DESCRIPTION OF THE TASK =
Find the line with "This screenshot has height=159, width=576." in the data below. Repeat it and every line after it up to the end, exactly, but drop the pictures.

>>>

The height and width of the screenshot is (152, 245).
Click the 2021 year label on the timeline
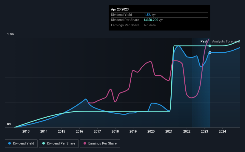click(x=169, y=131)
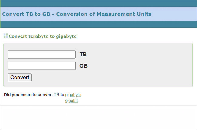Click the teal bar above the title

99,3
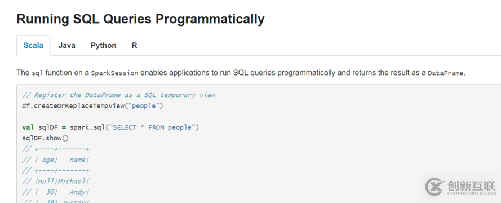Click the val keyword in code

click(x=29, y=127)
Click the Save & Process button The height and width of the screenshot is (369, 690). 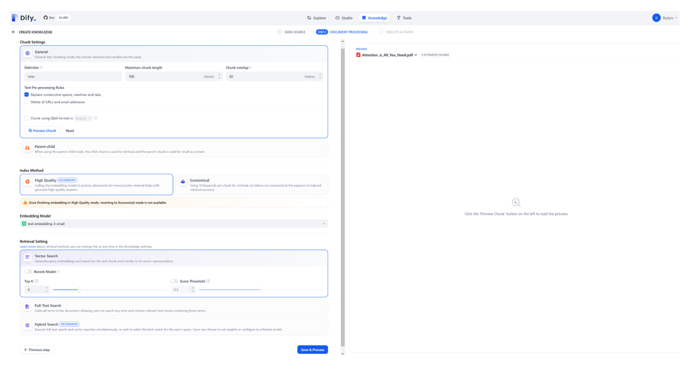coord(313,350)
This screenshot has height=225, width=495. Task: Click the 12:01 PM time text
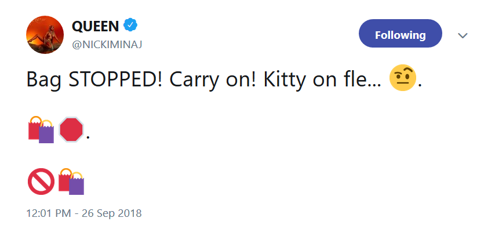coord(48,213)
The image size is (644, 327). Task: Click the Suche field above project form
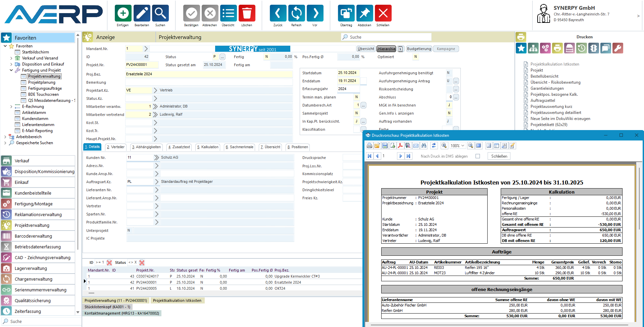coord(386,37)
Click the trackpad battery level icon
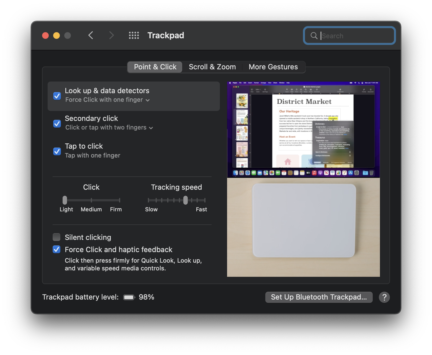Screen dimensions: 432x355 coord(129,297)
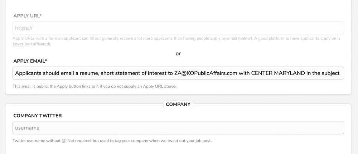Click the Company Twitter username field
This screenshot has width=358, height=154.
click(x=178, y=128)
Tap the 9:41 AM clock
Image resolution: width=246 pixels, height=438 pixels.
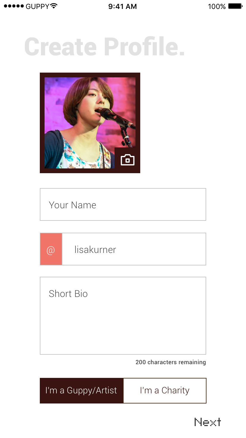coord(122,7)
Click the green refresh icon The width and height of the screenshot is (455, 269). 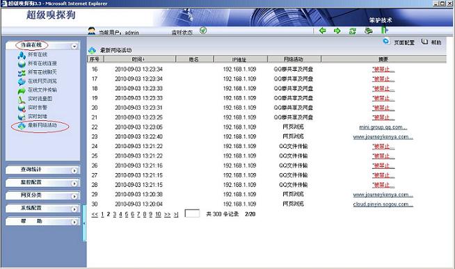click(x=353, y=31)
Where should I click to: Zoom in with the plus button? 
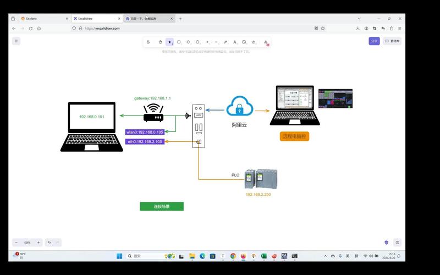[39, 242]
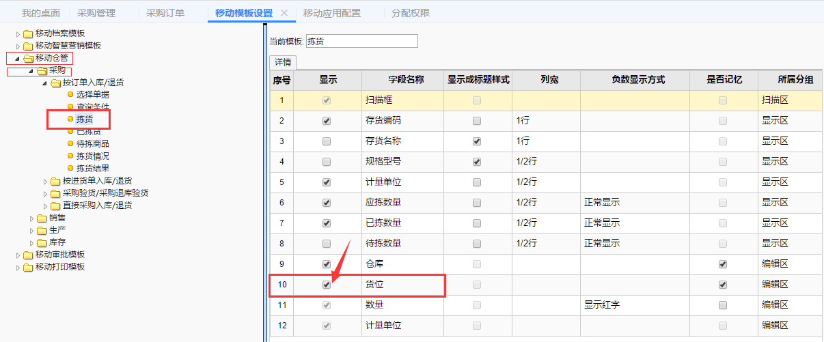Image resolution: width=824 pixels, height=342 pixels.
Task: Switch to the 采购订单 tab
Action: click(x=165, y=13)
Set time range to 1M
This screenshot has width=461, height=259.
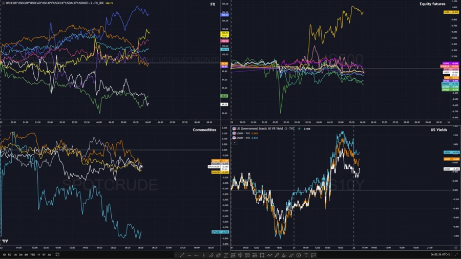click(x=15, y=255)
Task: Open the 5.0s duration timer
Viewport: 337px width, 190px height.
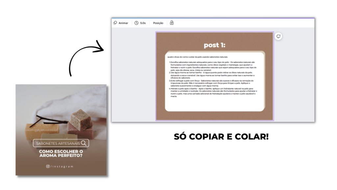Action: click(137, 23)
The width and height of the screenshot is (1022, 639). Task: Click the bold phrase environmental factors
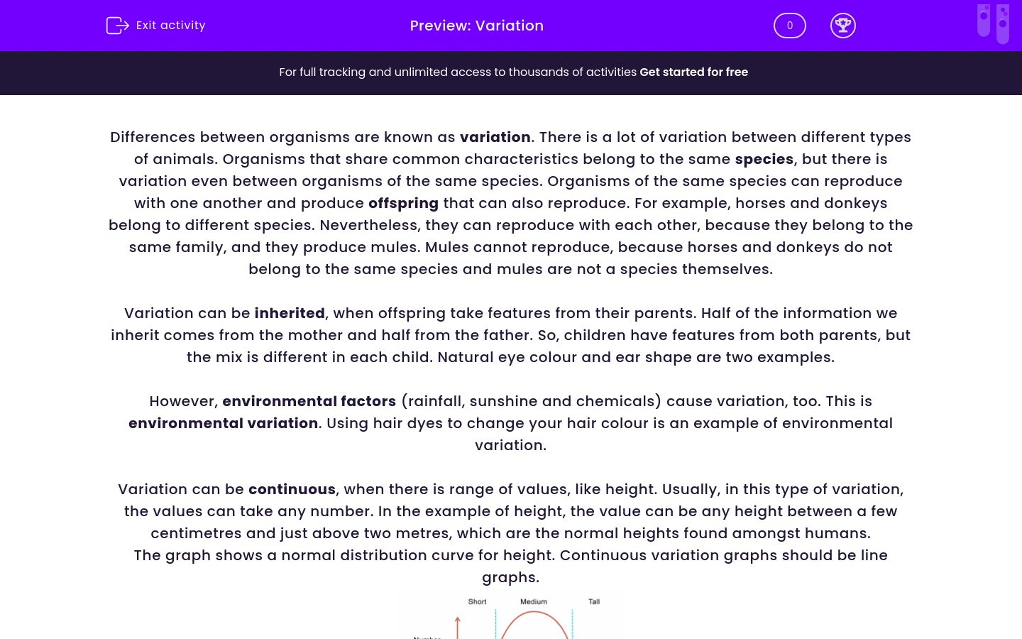tap(309, 401)
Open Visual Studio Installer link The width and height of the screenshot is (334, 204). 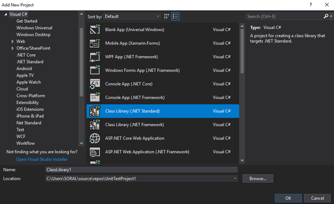pyautogui.click(x=42, y=159)
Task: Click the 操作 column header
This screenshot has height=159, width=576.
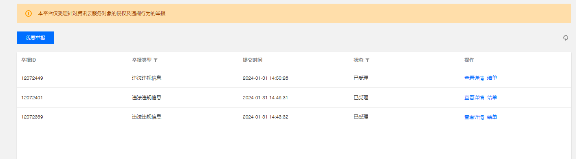Action: pyautogui.click(x=469, y=60)
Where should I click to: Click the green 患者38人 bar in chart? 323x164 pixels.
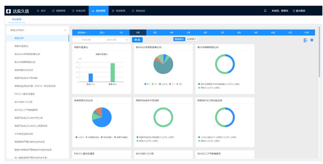[112, 72]
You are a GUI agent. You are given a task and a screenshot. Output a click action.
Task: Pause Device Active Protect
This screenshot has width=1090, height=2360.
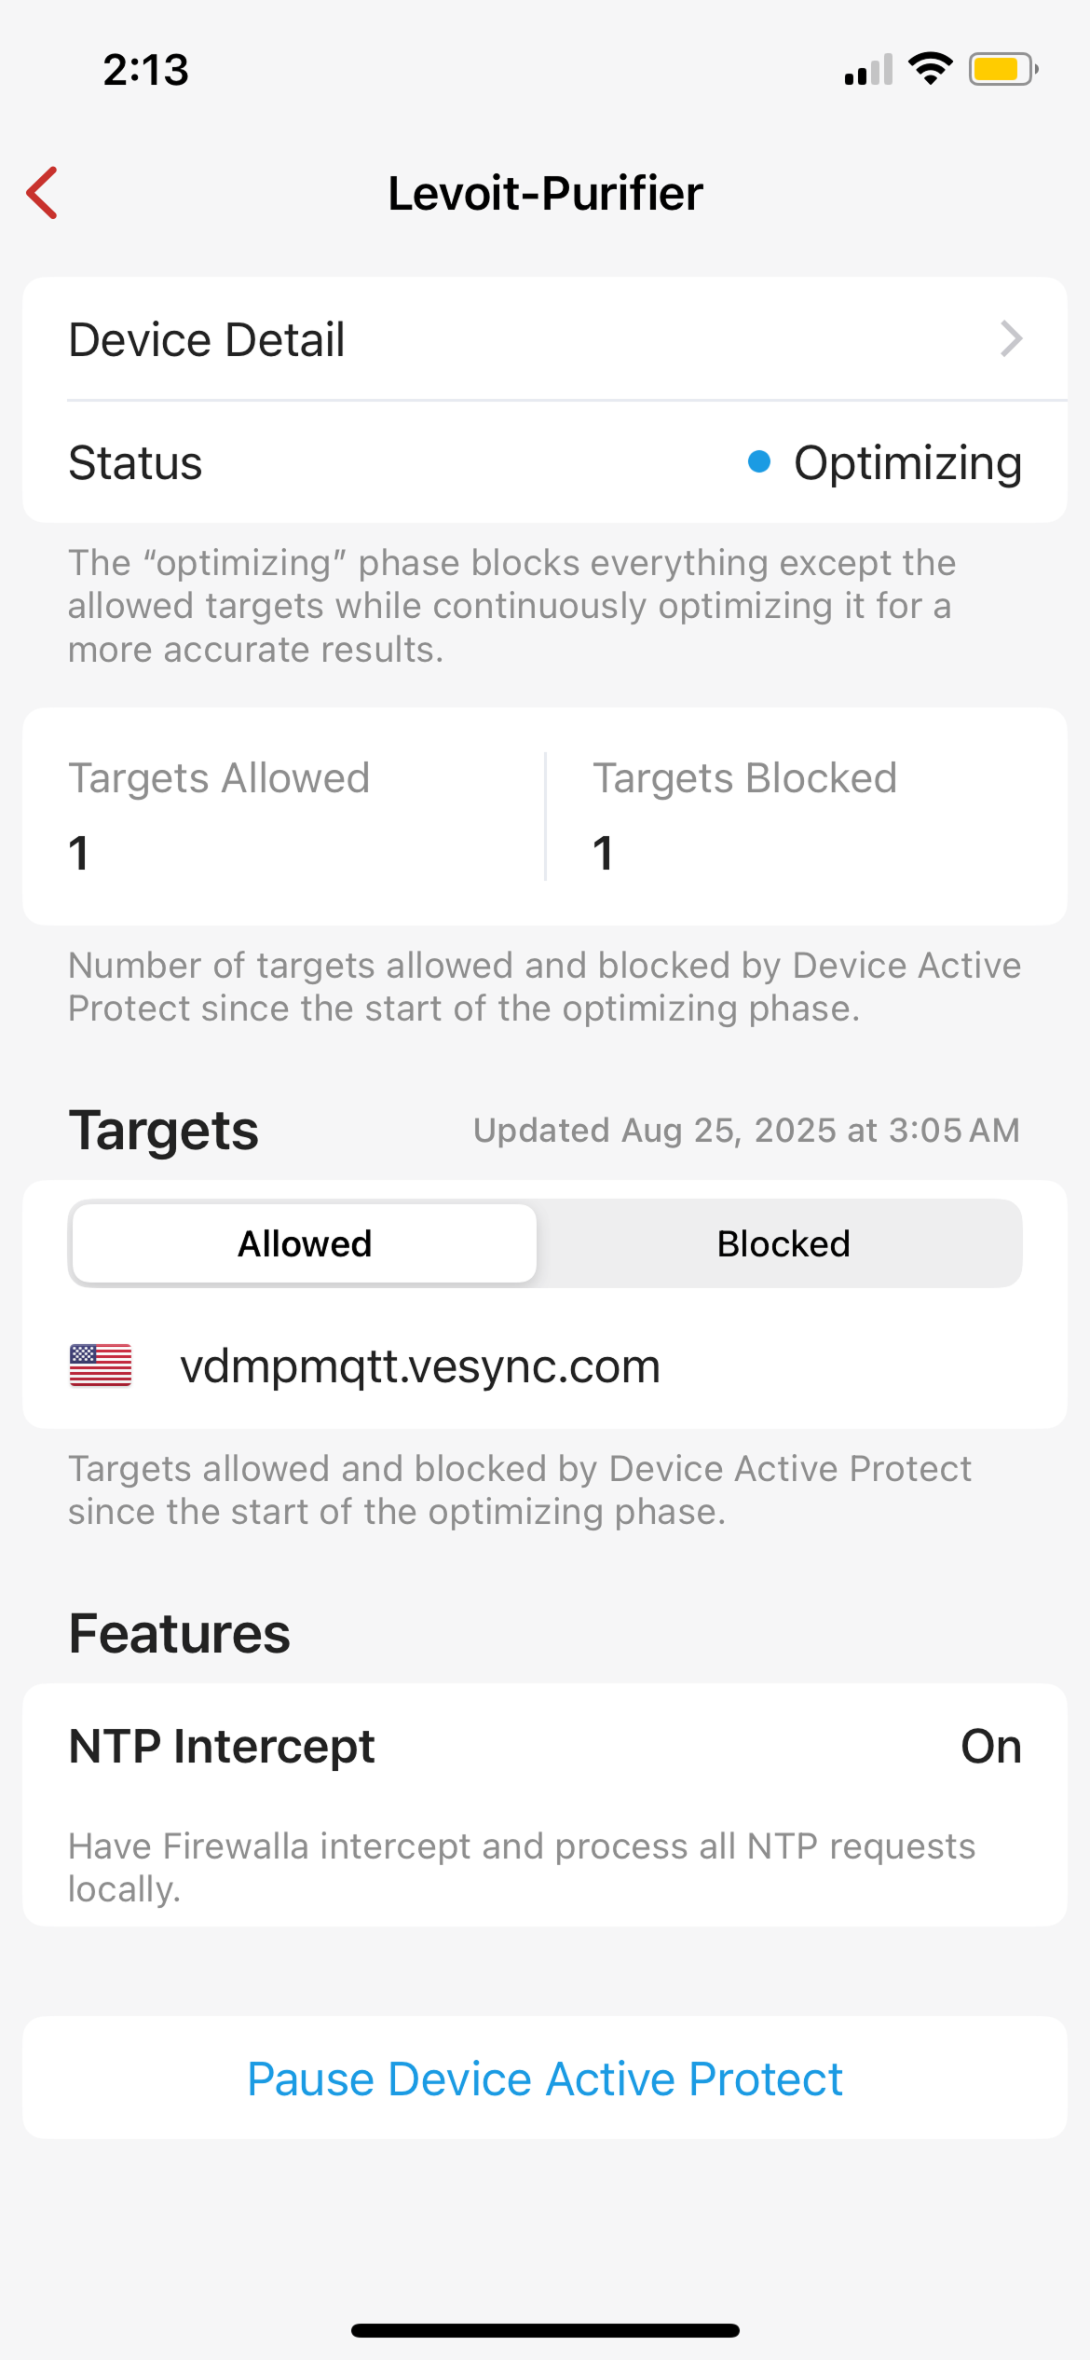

<<<

ANSWER SPACE =
This screenshot has height=159, width=576.
Action: pyautogui.click(x=469, y=60)
Where should I click to: Click the green 患者38人 bar in chart? 323x164 pixels.
[112, 72]
You are a GUI agent. You are given a task and a screenshot. Output a click action.
Task: Pause Device Active Protect
This screenshot has width=1090, height=2360.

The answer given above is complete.